NEW YORK—The Peace Information Center and five of its officers were indicted yesterday by a federal grand jury on charges of failure to register as a foreign agent.

“I can't do it. I just can't go.”

“You have to. There'll be few enough people as it is.” Leonie hooked the hanger over the door and began applying the clothes brush to the sleeves of her blue overcoat. “Think of the children.”

“I am thinking of the children. For God's sake, Leonie, it's because of me she's dead. I'm the last person those two are going to want to see on the other side of their mother's coffin.”

“It's not because of you. She did it herself.” She picked a wad of dog hair from the brush and waved it in the direction of the dozing Kelpie. “You should try hanging onto this stuff. Baby, it's cold out there.”

She turned back to McIntire. “Maybe we're all of us at fault. What did we do for her when she was alive? Her children had gone. She was on her own twenty-four hours a day. Even when the rumors started about her husband and Rose Falk, when we knew he might have been murdered, everybody prattled on about whether she was the one who had done it, but hardly anybody could be bothered to call in to see her. We didn't know then that she
had
done it.
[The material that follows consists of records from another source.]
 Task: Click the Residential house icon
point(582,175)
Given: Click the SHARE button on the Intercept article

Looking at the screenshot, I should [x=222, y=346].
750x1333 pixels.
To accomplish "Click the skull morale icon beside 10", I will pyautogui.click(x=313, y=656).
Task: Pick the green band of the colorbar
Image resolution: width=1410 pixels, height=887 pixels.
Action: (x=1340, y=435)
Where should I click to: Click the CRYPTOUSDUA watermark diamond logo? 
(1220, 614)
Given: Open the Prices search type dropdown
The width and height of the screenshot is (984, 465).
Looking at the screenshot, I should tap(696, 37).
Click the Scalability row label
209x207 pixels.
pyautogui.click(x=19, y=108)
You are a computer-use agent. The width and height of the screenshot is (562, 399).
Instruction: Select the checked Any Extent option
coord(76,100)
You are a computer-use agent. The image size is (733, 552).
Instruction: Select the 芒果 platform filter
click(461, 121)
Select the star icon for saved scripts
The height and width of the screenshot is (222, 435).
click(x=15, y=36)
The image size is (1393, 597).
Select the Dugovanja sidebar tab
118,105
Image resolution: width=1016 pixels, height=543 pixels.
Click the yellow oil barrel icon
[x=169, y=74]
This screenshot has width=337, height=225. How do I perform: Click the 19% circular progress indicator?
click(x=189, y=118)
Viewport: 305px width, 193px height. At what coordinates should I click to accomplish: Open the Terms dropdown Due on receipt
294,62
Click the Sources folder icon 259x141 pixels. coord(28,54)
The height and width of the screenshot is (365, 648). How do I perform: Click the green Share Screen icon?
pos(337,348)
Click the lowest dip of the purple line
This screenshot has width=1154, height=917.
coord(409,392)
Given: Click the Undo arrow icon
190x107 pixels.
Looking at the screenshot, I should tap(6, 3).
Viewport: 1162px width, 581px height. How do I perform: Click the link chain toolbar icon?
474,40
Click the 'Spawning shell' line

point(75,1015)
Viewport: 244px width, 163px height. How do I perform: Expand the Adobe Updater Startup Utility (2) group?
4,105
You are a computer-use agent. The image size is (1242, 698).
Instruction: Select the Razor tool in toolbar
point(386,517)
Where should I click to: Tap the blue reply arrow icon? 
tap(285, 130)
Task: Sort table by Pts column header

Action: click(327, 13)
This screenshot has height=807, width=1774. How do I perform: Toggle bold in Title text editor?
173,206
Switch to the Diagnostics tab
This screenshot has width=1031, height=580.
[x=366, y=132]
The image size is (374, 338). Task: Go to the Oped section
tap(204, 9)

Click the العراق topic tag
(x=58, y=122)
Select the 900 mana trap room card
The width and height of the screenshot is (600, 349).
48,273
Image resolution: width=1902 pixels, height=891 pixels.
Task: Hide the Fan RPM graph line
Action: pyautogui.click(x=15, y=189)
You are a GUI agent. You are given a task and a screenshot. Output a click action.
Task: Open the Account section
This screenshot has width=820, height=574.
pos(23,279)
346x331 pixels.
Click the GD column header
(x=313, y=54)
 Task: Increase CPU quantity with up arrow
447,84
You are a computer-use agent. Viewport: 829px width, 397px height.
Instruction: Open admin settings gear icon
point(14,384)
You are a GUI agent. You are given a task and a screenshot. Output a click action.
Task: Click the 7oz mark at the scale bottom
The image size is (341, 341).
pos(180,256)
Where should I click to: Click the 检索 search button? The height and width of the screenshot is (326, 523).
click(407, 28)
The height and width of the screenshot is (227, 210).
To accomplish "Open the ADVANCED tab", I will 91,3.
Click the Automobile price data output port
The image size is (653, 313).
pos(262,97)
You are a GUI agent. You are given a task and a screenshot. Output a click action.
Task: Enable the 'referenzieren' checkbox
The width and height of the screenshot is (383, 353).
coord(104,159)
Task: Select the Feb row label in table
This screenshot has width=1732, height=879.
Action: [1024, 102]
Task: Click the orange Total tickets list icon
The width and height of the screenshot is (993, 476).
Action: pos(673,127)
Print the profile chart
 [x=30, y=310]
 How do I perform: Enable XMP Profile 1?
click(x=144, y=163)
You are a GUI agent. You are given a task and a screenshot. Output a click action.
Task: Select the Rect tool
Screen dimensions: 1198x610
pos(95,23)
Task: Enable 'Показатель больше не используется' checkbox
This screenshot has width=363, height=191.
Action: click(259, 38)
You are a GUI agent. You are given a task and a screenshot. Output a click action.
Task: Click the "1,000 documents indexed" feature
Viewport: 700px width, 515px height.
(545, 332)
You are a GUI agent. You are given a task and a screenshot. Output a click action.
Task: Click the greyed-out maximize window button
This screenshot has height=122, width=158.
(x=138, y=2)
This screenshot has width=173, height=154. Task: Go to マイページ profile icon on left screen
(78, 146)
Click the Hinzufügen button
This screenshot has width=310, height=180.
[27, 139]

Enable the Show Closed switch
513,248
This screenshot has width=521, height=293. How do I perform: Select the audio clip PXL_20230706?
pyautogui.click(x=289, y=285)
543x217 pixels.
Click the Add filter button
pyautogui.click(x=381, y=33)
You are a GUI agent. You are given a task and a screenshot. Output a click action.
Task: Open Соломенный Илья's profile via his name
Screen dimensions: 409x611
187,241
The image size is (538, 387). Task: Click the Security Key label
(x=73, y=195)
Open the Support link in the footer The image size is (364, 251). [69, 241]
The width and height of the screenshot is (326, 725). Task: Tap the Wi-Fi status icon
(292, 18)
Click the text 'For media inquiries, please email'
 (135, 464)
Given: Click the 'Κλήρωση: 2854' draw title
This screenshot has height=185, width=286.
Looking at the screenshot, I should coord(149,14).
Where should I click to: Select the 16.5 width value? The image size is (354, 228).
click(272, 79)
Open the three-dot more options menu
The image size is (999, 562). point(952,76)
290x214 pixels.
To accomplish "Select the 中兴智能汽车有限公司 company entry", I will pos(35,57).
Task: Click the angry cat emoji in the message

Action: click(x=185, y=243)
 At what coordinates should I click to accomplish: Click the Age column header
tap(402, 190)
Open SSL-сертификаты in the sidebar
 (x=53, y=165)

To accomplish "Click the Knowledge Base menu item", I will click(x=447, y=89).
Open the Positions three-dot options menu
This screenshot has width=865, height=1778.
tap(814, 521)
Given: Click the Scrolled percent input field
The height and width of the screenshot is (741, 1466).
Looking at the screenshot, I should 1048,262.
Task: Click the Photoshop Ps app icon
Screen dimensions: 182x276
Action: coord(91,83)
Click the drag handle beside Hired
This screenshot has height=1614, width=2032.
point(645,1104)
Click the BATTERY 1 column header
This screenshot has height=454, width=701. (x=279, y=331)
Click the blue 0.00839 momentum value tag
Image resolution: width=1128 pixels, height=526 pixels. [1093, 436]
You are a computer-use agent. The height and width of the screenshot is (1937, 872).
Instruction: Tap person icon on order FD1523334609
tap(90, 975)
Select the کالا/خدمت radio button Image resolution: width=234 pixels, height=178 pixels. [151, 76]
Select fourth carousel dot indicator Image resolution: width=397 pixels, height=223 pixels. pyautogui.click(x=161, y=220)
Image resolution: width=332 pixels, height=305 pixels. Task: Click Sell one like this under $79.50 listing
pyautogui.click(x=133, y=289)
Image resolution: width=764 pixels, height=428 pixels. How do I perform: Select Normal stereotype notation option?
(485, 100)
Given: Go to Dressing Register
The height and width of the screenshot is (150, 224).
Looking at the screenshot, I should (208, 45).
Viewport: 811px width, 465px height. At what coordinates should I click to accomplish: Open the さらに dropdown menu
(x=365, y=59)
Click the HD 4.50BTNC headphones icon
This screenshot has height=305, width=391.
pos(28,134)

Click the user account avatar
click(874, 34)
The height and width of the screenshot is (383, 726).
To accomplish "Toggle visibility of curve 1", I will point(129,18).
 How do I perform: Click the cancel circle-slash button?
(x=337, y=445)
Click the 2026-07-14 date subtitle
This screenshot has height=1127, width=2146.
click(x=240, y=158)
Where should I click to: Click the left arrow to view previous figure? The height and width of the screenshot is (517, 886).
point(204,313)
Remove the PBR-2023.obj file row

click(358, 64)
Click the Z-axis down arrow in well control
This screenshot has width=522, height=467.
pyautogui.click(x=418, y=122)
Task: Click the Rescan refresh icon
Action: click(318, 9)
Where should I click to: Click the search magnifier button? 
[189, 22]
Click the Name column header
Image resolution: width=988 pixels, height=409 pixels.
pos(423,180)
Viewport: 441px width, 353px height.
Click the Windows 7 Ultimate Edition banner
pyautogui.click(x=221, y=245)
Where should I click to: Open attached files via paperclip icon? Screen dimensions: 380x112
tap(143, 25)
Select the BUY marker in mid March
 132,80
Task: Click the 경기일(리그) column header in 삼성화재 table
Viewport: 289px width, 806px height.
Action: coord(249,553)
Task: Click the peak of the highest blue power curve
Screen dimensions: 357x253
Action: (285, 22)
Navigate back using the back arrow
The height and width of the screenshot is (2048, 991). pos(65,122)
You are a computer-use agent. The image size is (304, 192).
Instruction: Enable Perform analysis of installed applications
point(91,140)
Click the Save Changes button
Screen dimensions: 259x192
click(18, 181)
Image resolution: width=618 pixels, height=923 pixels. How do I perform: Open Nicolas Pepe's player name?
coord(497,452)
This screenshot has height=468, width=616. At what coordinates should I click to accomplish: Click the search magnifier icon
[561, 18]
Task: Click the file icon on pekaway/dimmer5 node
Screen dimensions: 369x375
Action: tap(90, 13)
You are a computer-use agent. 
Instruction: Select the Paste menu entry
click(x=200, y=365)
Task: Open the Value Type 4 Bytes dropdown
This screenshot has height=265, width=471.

We still don't know that for sure. We might have shown some sympathy. It must have been beastly. She would have been frightened and very, very lonely. Loneliness can do things to your mind.”

She slipped the coat from its hanger. “I'm going, and I want you with me. Do you want to walk or should we drive?”

Snow was falling so heavily McIntire couldn't see to the end of the driveway. “We can walk,” he said.

Leonie was wrong about one thing. There was a sizeable group of mourners to see Nelda Stewart off on her final journey; more than might have been expected on a Wednesday afternoon in close to blizzard conditions. It was a far greater number of callers than she'd had in a year when she was alive. Five years. The two young people sat in the front pew, flanked by a pair of elderly women wearing identical collars of the sort made with entire mink pelts. Each sleek animal had its jaws clamped on the tail of the one before it in a gleeful romp around an old lady's neck. One of the women stood and waddled forward to touch Nelda's cloth-draped casket.

McIntire had an irrational wish to fling open the box and look once more into those probing eyes, beg them for some sign that her existence had not always been intolerable. How many of the people of this earth lived out their lives in misery and loneliness? Did Nelda have good memories buried somewhere? Had Jack Stewart been in love with her? Did a sunrise or a rainbow give her joy? Had she been saving that red sweater for a special occasion that never came? Until now?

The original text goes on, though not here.